#### To be done
**1)** Reproduce the part of the passage on hardware capabilities and memory keys that begins with "KeyKOS [15] and" and ends with "Key Capabilities (MaKC)", word for word.
**2)** In the records, write out the part that opens with the line containing "Click the ₹253685.06 January total" and closes with the line containing "Action: pyautogui.click(x=444, y=248)", both lines included, unchanged.

#### Page extract

───

Systems like CAP [31], and StarOS [22] provide instruction set extensions and special registers for object level protection. Recently, new systems were developed to revisit hardware capabilities. Systems without compatibility requirements (e.g. M-Machine [7]) and with the ability to run normal programs (e.g. CHERI [37]) provide architecture-supported capabilities. They are interpreted by hardware as bounded virtual address pointers into tagged memory which determines whether the value stored is a capability or regular data. CHERI capabilities can therefore provide efficient fine-grained protection within an address space. Revocation is not a problem when using the MMU, process exit removes all rights and in a single address space model, garbage collection can be used to invalidate tag bits. Since CHERI capabilities apply to a virtual address space they cannot be shared between different address spaces or persisted across process invocations in their current form. Moreover, they sit between software and the MMU and have the same issues as MMU-based protection.

However, CHERI does associate protection rights with individual threads (via capability registers) independent of page tables, and so demonstrates how conventional user-space code can carry authorization information while executing and pass it through to the system hardware. MaKC adapts this scheme to implement the user-facing aspect of its capability system.

CODOMs [34] is similar to our work in that it integrates keys with pages and combines keys with capabilities. Target architectures and goals are different. Our work is primarily focused on rack scale systems and persistent memory with capability enforcement close to the memory. CODOMs is focused on code-centric memory

domains. They both enable simple and efficient capability revocation.

# 3.3 Memory keys

S/360 [2] is arguably the first system to introduce the concept of memory keys. It divided the physical address space into equal sized blocks each with a memory key. There is also another key that is part of the program status register. Access is granted to a block if the two keys match. This is similar to MaKC. Processors such as PARISC [16] and Itanium [19] employ keys to protect memory though they tend to apply keys to virtual memory and at the granularity of pages. Memory keys are becoming mainstream again, Intel is proposing adding them to future processors [8]

KeyKOS [15] and later EROS [33] use keys to refer to a fixed number of persistent pages and nodes which make up the entire state of the system. Pages of 4kB in size create segments which form the address space of domains holding data and code. Nodes cannot be directly accessed but provide an interface through key invocation. Similar to MaKC, the keys of KeyKOS consists of multiple fields that indicate the object type and value (address of the object). However, fine grained access to pages is not supported by KeyKOS.

# 4 Matching Key Capabilities (MaKC)

───

#### Record set
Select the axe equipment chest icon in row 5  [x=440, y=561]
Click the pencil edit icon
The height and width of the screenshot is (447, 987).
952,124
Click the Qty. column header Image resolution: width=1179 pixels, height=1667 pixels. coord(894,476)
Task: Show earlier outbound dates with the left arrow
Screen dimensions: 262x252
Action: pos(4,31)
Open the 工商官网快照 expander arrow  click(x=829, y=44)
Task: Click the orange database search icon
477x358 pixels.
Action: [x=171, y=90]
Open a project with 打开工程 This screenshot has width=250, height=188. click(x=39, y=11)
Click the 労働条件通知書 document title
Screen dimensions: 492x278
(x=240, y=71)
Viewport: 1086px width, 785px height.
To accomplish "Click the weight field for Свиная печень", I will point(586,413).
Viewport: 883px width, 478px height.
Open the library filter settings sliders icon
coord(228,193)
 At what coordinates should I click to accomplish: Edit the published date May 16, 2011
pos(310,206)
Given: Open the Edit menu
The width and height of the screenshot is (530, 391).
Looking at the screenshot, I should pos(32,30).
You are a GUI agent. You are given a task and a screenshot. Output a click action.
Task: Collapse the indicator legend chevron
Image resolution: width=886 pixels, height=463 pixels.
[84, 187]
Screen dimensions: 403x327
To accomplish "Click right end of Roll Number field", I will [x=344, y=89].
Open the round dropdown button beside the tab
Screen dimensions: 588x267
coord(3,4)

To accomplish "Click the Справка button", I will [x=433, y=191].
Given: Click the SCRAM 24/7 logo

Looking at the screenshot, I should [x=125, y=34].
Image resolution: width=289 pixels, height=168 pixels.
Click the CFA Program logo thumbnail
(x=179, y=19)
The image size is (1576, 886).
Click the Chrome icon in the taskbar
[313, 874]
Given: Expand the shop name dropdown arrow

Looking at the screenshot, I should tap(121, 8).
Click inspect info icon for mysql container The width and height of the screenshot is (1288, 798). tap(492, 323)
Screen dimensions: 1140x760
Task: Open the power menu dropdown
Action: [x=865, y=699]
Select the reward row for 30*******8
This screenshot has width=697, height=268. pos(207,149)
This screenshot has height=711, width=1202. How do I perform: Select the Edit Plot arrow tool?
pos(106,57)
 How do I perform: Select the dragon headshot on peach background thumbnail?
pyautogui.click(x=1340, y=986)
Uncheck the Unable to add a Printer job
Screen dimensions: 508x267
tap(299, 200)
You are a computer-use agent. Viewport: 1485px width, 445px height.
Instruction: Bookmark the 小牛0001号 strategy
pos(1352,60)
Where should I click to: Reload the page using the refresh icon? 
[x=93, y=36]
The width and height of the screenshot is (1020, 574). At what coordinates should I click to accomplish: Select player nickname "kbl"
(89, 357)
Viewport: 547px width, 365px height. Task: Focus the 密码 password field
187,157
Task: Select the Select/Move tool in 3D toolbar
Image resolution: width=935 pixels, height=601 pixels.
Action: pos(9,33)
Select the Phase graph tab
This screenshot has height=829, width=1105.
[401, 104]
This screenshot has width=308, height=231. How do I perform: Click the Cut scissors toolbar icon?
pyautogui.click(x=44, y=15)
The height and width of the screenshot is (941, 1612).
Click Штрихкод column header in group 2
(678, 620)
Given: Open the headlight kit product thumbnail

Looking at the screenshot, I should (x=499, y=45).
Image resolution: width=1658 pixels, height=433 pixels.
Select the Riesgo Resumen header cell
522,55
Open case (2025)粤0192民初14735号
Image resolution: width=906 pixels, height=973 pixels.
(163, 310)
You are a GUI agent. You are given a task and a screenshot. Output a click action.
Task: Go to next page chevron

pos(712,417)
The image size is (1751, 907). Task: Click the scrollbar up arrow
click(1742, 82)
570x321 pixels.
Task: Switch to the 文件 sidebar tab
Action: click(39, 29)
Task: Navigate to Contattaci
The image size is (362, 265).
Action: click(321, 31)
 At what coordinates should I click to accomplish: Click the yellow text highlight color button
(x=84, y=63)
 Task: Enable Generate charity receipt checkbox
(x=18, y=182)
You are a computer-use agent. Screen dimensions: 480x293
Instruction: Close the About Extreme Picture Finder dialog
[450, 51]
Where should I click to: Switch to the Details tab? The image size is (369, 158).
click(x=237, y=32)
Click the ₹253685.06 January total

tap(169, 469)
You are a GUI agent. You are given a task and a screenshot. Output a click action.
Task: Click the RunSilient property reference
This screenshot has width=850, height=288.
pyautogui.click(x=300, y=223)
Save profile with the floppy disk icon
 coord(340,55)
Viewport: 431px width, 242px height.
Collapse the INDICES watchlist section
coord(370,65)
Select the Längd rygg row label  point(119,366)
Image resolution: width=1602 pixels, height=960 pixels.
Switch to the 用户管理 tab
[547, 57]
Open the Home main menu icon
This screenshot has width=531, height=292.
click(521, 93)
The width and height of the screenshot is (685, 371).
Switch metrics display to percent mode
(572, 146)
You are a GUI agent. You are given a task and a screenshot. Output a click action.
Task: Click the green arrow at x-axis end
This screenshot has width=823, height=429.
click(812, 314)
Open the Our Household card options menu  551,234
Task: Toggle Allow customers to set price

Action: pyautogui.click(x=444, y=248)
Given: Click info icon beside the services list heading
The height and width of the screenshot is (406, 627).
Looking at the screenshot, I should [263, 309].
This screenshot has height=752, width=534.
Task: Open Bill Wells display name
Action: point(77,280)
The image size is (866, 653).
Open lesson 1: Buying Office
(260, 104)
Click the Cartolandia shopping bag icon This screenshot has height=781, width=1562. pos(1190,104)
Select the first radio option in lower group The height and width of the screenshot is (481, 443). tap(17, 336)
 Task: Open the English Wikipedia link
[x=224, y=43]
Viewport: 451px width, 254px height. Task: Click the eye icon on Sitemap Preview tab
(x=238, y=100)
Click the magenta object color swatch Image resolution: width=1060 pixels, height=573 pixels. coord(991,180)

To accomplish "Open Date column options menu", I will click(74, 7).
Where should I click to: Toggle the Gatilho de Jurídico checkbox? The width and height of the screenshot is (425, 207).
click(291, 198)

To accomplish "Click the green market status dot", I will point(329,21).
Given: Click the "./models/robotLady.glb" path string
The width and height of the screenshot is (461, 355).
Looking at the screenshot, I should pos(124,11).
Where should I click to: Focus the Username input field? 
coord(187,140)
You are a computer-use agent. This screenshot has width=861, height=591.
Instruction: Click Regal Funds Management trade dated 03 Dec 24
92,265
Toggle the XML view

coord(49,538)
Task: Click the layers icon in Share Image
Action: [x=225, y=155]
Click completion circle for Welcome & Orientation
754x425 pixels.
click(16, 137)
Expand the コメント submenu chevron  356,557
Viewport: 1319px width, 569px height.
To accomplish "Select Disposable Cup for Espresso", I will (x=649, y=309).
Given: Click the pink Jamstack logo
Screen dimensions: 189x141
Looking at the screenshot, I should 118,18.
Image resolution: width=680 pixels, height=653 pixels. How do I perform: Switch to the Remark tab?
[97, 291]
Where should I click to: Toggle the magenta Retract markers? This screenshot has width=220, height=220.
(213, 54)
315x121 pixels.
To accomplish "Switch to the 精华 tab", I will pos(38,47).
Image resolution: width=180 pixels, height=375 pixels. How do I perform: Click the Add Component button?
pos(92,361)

───

#### Exercise results
**1)**
KeyKOS [15] and later EROS [33] use keys to refer to a fixed number of persistent pages and nodes which make up the entire state of the system. Pages of 4kB in size create segments which form the address space of domains holding data and code. Nodes cannot be directly accessed but provide an interface through key invocation. Similar to MaKC, the keys of KeyKOS consists of multiple fields that indicate the object type and value (address of the object). However, fine grained access to pages is not supported by KeyKOS.

# 4 Matching Key Capabilities (MaKC)

**2)**
Click the ₹253685.06 January total

tap(169, 469)
You are a GUI agent. You are given a task and a screenshot. Output a click action.
Task: Click the RunSilient property reference
This screenshot has width=850, height=288.
pyautogui.click(x=300, y=223)
Save profile with the floppy disk icon
 coord(340,55)
Viewport: 431px width, 242px height.
Collapse the INDICES watchlist section
coord(370,65)
Select the Längd rygg row label  point(119,366)
Image resolution: width=1602 pixels, height=960 pixels.
Switch to the 用户管理 tab
[547, 57]
Open the Home main menu icon
This screenshot has width=531, height=292.
click(521, 93)
The width and height of the screenshot is (685, 371).
Switch metrics display to percent mode
(572, 146)
You are a GUI agent. You are given a task and a screenshot. Output a click action.
Task: Click the green arrow at x-axis end
This screenshot has width=823, height=429.
click(812, 314)
Open the Our Household card options menu  551,234
Task: Toggle Allow customers to set price

Action: pyautogui.click(x=444, y=248)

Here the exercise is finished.